Pulling a mock server for your APIs out of thin air

Table of contents


A couple of days ago, marcushg mentioned on the #servant IRC channel that one could probably easily use the information available from API types to “derive” a mock implementation of your request handlers that just generates random values of whatever the return type of the handlers are. Julian and I discussed this a bit today and I just went ahead and wrote down our thoughts in a new branch. The result will be explained in this post, but in short, it lets us take a type describing a web API, such as:

type API = "user" :> Get '[JSON] User

and generate request handlers that just respond with random values of the appropriate type, User in our case. In servant/wai terms, this means we get a mock function with the type:

mock :: HasMock api => Proxy api -> Server api

i.e., “given an API type, please generate a mock server for such an API”. This effectively means “please pull a mock server out of thin air for me”.

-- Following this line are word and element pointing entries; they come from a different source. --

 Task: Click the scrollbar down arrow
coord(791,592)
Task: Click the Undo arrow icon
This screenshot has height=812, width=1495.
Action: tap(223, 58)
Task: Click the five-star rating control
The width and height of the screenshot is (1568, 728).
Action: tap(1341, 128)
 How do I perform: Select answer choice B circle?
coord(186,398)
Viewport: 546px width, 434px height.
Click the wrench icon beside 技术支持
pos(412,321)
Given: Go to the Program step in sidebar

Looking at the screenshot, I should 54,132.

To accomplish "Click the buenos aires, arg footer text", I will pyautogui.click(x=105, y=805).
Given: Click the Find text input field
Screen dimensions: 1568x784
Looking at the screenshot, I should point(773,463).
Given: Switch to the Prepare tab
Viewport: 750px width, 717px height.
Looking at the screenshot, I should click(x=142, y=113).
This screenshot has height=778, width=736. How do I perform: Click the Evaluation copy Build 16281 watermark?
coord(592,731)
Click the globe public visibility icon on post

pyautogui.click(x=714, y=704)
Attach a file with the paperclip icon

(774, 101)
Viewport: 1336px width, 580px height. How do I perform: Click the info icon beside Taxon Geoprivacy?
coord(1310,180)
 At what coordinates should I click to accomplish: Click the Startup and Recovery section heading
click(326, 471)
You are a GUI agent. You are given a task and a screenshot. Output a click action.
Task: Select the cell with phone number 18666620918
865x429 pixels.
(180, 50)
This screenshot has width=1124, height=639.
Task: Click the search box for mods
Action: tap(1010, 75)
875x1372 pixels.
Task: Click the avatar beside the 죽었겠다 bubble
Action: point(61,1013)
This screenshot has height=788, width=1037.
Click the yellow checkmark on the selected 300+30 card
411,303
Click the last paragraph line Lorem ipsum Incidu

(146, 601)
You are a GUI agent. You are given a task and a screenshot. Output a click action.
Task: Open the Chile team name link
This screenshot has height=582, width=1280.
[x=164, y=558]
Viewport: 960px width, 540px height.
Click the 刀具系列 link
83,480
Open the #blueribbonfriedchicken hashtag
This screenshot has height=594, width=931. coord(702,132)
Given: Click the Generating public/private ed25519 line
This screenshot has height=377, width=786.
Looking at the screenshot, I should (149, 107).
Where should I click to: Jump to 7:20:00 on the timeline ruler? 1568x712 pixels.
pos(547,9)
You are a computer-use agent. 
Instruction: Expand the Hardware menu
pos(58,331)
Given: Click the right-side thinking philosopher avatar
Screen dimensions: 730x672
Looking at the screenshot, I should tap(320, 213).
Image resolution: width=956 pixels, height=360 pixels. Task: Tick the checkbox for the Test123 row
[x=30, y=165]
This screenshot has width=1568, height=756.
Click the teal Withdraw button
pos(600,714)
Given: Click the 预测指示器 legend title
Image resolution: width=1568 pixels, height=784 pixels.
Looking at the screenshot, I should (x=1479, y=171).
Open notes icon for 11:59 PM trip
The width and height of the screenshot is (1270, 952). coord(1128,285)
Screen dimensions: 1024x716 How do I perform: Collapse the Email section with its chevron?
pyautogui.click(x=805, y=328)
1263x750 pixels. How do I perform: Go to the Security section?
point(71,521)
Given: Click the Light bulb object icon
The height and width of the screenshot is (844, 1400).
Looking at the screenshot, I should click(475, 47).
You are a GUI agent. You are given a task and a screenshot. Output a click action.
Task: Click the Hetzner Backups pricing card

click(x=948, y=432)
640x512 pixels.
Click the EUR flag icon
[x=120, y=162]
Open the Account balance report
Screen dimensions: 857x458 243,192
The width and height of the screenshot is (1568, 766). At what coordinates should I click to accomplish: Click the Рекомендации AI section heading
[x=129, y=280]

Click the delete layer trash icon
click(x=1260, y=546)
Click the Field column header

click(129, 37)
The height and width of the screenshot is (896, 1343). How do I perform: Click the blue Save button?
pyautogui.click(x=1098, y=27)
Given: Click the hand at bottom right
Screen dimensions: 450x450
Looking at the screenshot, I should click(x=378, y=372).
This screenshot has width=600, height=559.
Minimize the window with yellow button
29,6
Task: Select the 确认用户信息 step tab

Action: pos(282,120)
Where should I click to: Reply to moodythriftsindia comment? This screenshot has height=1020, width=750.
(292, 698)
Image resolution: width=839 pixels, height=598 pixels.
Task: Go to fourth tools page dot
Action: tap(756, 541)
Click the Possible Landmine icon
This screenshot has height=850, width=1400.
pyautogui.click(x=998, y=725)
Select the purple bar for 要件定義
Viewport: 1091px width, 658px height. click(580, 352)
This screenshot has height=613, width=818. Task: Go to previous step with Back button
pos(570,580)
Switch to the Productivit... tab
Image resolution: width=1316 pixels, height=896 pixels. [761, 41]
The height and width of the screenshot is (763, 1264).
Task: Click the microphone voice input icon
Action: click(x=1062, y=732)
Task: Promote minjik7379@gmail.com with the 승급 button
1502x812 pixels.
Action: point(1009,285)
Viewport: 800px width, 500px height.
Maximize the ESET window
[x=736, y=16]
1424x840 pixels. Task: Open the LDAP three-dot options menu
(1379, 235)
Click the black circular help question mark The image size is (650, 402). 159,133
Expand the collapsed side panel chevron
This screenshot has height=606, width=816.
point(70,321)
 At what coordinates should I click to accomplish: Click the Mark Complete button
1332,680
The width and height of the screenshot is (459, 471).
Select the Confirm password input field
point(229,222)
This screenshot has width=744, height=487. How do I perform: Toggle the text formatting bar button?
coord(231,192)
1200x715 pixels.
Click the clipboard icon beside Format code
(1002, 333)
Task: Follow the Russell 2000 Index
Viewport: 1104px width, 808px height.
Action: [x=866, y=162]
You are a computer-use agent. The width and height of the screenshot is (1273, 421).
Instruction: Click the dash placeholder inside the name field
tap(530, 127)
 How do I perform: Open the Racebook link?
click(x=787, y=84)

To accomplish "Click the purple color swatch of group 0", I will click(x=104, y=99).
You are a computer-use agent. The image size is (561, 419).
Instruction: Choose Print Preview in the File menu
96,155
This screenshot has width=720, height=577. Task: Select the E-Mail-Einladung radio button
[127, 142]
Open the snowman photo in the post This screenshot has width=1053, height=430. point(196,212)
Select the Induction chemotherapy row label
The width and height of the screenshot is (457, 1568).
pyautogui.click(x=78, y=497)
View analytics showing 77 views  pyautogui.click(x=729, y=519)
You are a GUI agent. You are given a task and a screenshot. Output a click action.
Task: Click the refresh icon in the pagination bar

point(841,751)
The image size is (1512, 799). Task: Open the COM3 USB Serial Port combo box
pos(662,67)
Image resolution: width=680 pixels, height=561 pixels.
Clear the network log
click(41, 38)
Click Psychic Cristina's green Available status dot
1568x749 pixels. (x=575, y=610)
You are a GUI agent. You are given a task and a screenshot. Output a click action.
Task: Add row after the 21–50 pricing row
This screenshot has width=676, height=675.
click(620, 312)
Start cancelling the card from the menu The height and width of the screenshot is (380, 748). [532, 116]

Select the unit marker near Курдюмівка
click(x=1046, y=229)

Out of thin air, really? Not exactly. But let’s start by clearly stating the problem.

The Problem

servant lets you describe web applications with a Haskell type using the combinators from servant’s type-level EDSL. Such a type would be:

-- In English:
-- the API has one endpoint, under /user, which returns
-- response bodies in JSON that describe values of type User
type API = "user" :> Get '[JSON] User

where User could be defined as:

newtype User = User { username :: String }

The goal would be to “automagically” derive a request handler of the right type that we could use as a placeholder until we properly implement a handler that talks to the database and responds with “the real data”.

For anyone not familiar with servant already, you just need to know that it means we need to somehow automatically implement a computation with the type:

getUser :: EitherT ServantErr IO User

possibly by constraining the user to provide an instance for some random generation class.

The Plan

Just like servant-server, servant-client and others, we need a class whose instances will define the way we interpret each combinator, in a way very specific to this task: we will produce what servant-server takes as input, i.e., request handlers! This all means we are basically looking at a class like:

class HasServer api => HasMock api where
  mock :: Proxy api -> Server api

where Server api just computes the types of the all the request handlers of an API type. In our case, Server api is computed as follows:

-- api = the API type from above in our case
Server API = Server ("user" :> Get '[JSON] User)
           -- static strings in the path do not influence
           -- the type of a handler
           = Server (Get '[JSON] User)
           -- EitherT ServantErr IO is the default monad
           -- in which handlers run
           = Either ServantErr IO User

So we have to implement at least support for static string fragments in the path and the Get combinator (i.e handlers for HTTP GET requests).

HasMock instances

Let’s start with the one for static path fragments, it’s the simplest one: we ignore the string bit and move on to what comes after.

instance (KnownSymbol path, HasMock rest) => HasMock (path :> rest) where
  mock _ = mock (Proxy :: Proxy rest)

Don’t be scared by KnownSymbol, it basically just means “path is a type-level string”, that is, a string that appears in a type.

Next comes the one for Get. This one is trickier: this is the combinator that says what type the handler returns. The returned value then gets encoded into JSON, HTML, CSV or any format of your choice. In our case, the handler returns a User and can only encode it in the JSON format.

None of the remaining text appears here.